A polynomial autoencoder beats PCA on transformer embeddings

3 days ago (ivanpleshkov.dev)

My understanding after scanning the code examples is the technique expands the dimensionality of each data point with a set consisting of the quadratic coefficients of its existing dimensions. I thought it sounded like kernel PCA.

I came here from a discussion about CS students who should not be bothered to set up email filters. How can they ever expect to be able to digest just the first paragraph in that article?

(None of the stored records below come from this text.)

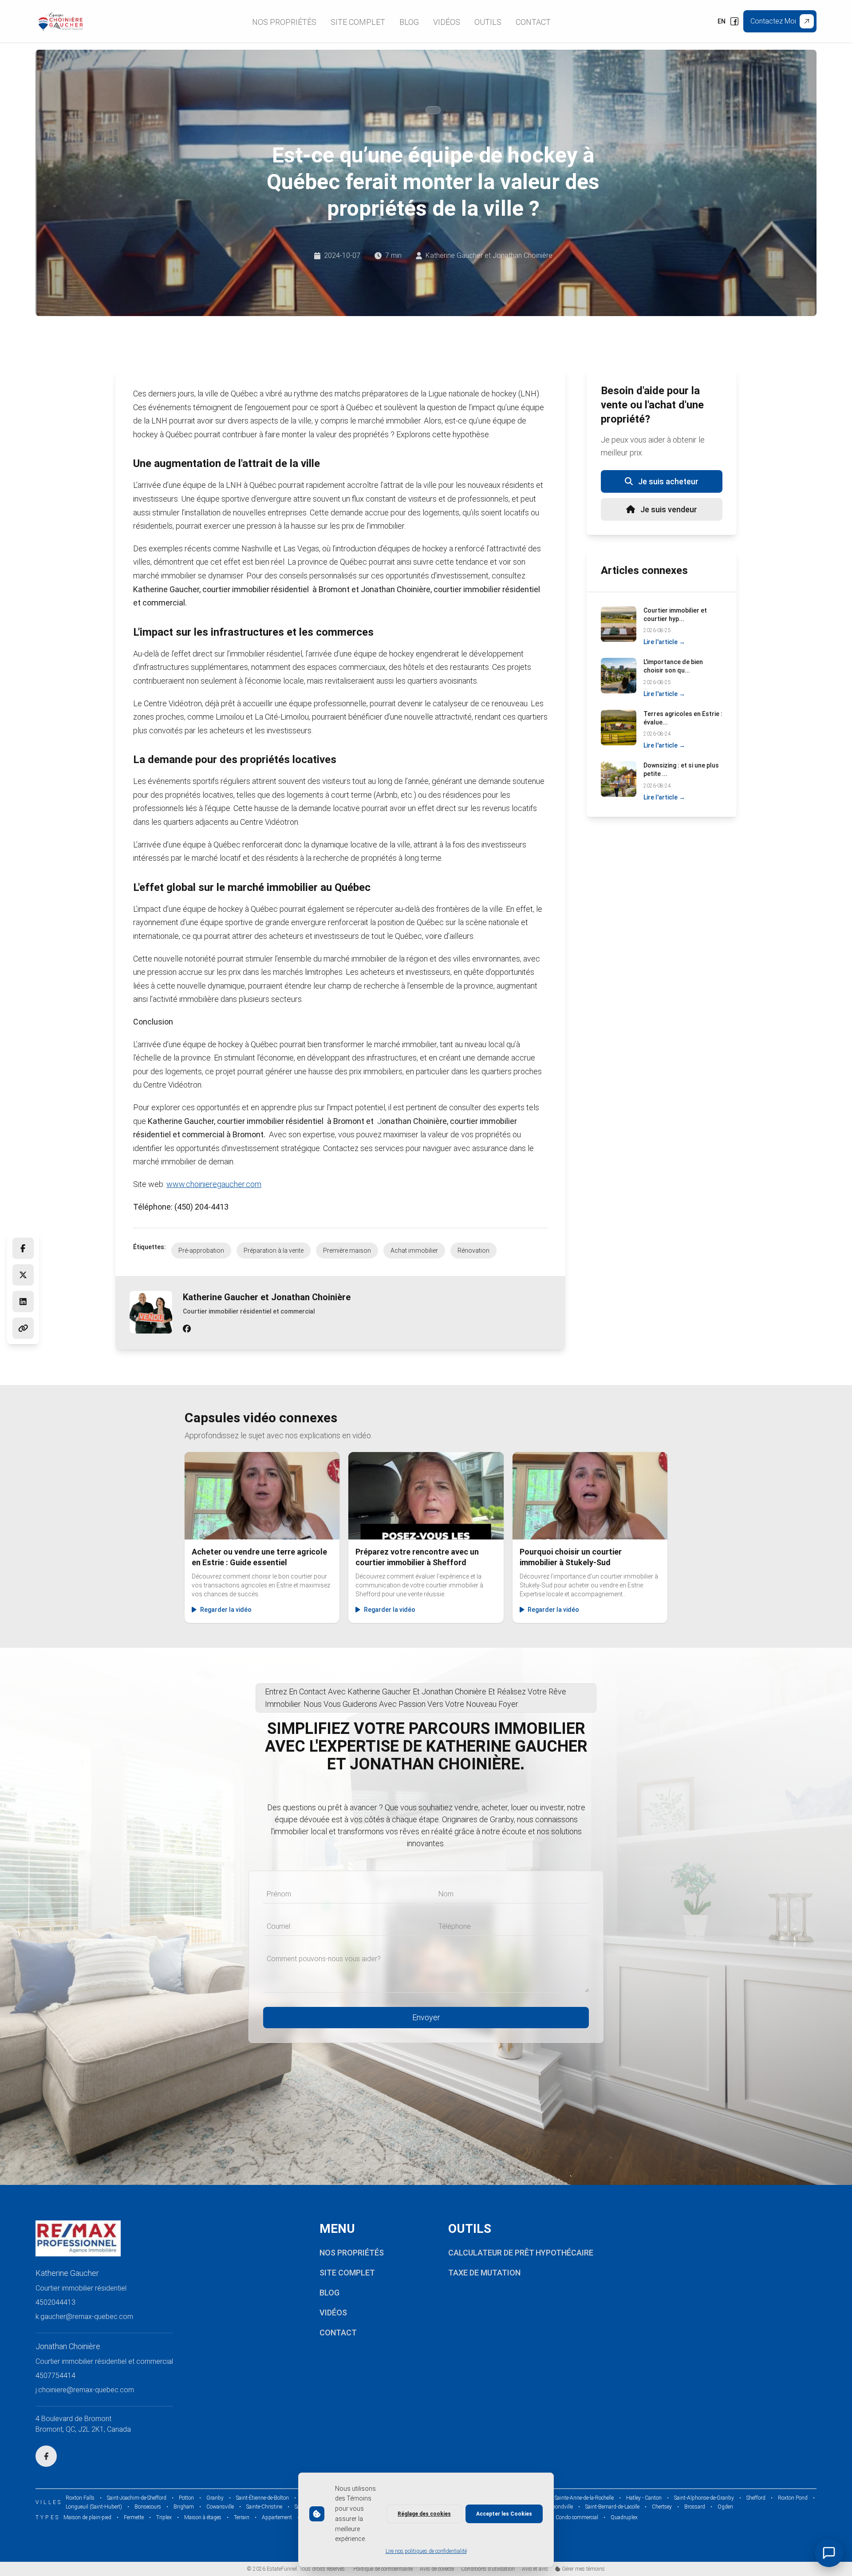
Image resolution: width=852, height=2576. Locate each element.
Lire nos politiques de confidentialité (426, 2551)
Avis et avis (535, 2569)
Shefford (755, 2498)
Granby (215, 2498)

I'm just a casual LLM user, but your description of the anisotropy made me think about the recent work on KV cache quantization techniques such as TurboQuant where they apply a random rotation on each vector before quantizing, as I understood it precisely to make it more isotropic.

But for RAG that might be too much work per vector?

Author here — questions and pushback both welcome.

  • You should benchmark the retrieval speed of each method in terms of queries per second. I suspect that the gain in bandwidth you get from slightly better compression will be defeated by decompression being much more expensive.

  • In the article, you mention this approach requires no search over hyper-parameter, because the method comprises a closed-form solution with "simple" linear algebra. I agree with this, but do you not in think need to tune the L2-regularization strength? That would for me be a hyper-parameter you would need to do a CV over (or similarly).